Isolated limb perfusion (TM-ILP) is an effective limb-sparing treatment for primarily nonresectable soft tissue sarcomas (STS). Surgical margins of STS after ILP were yet not systematically studied.


In 47 patients with nonresectable STS, TM-ILP with subsequent tumor resection was performed. Surgical margins were systematically analyzed by light microscopy using the TNM and the Enneking classification. Furthermore, margins were analyzed for tumor regression in terms of improved resectability. Results were correlated with clinical and pathological parameters.


Of 47 STS, 44 were classified as high-grade (93.6%) with a median tumor size of 10.0 cm. Primary limb-salvage rate was 85.1%. According to TNM resection margins were complete in 70.2% (R0) and incomplete in 29.8% (R1=21.3%, R2=8.5%). According to Enneking, 27.7% intralesional, 42.6% marginal, 21.3% wide, 2.1% radical, and 6.4% unclassifiable margins were found.
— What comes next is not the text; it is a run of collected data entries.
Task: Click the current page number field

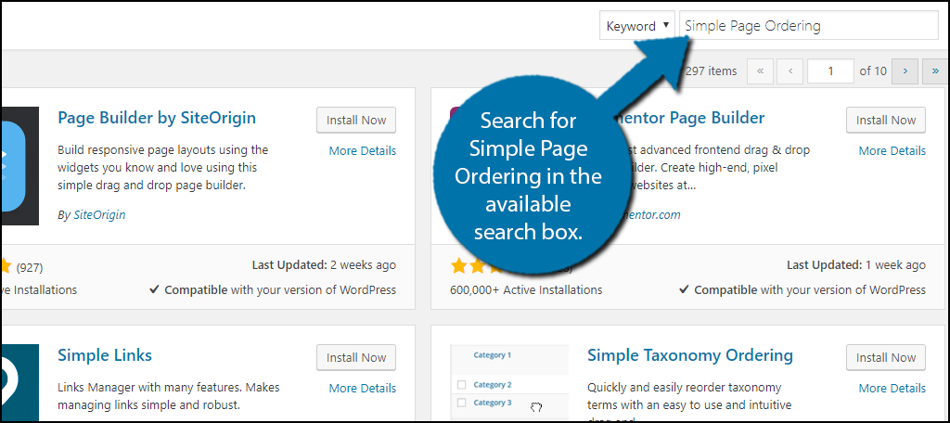Action: (830, 71)
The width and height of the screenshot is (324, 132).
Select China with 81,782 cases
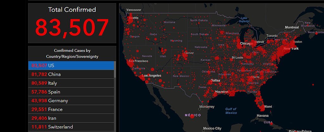[71, 74]
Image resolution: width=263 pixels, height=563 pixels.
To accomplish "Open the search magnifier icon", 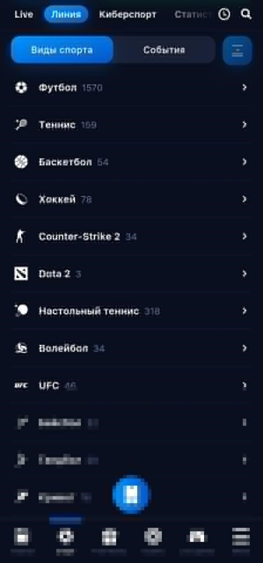I will 246,14.
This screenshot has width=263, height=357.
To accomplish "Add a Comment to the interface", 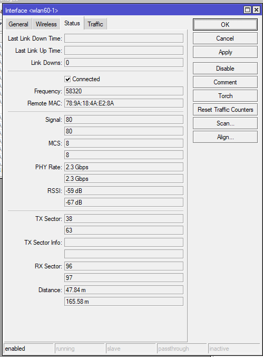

Prior surgery and/or radiotherapy significantly decreased margin quality. Ten patients with incomplete resection (three intralesional, seven marginal) had no viable tumor at the plane of dissection, which was designated as "improved margins." Whereas those patients remained relapse free, five patients with viable tumor (not improved margins) at the resection margin had local recurrences. Poor margins were associated with local and distant recurrences and limited disease-specific survival.


TM-ILP is effective for achieving limb salvage. Histopathology of surgical margins demonstrates cases with so-called "improved margins" after TM-ILP, which are related to a better outcome even in intralesionally resected tumors. Improvement of margins should be further evaluated as a potential relevant prognostic parameter.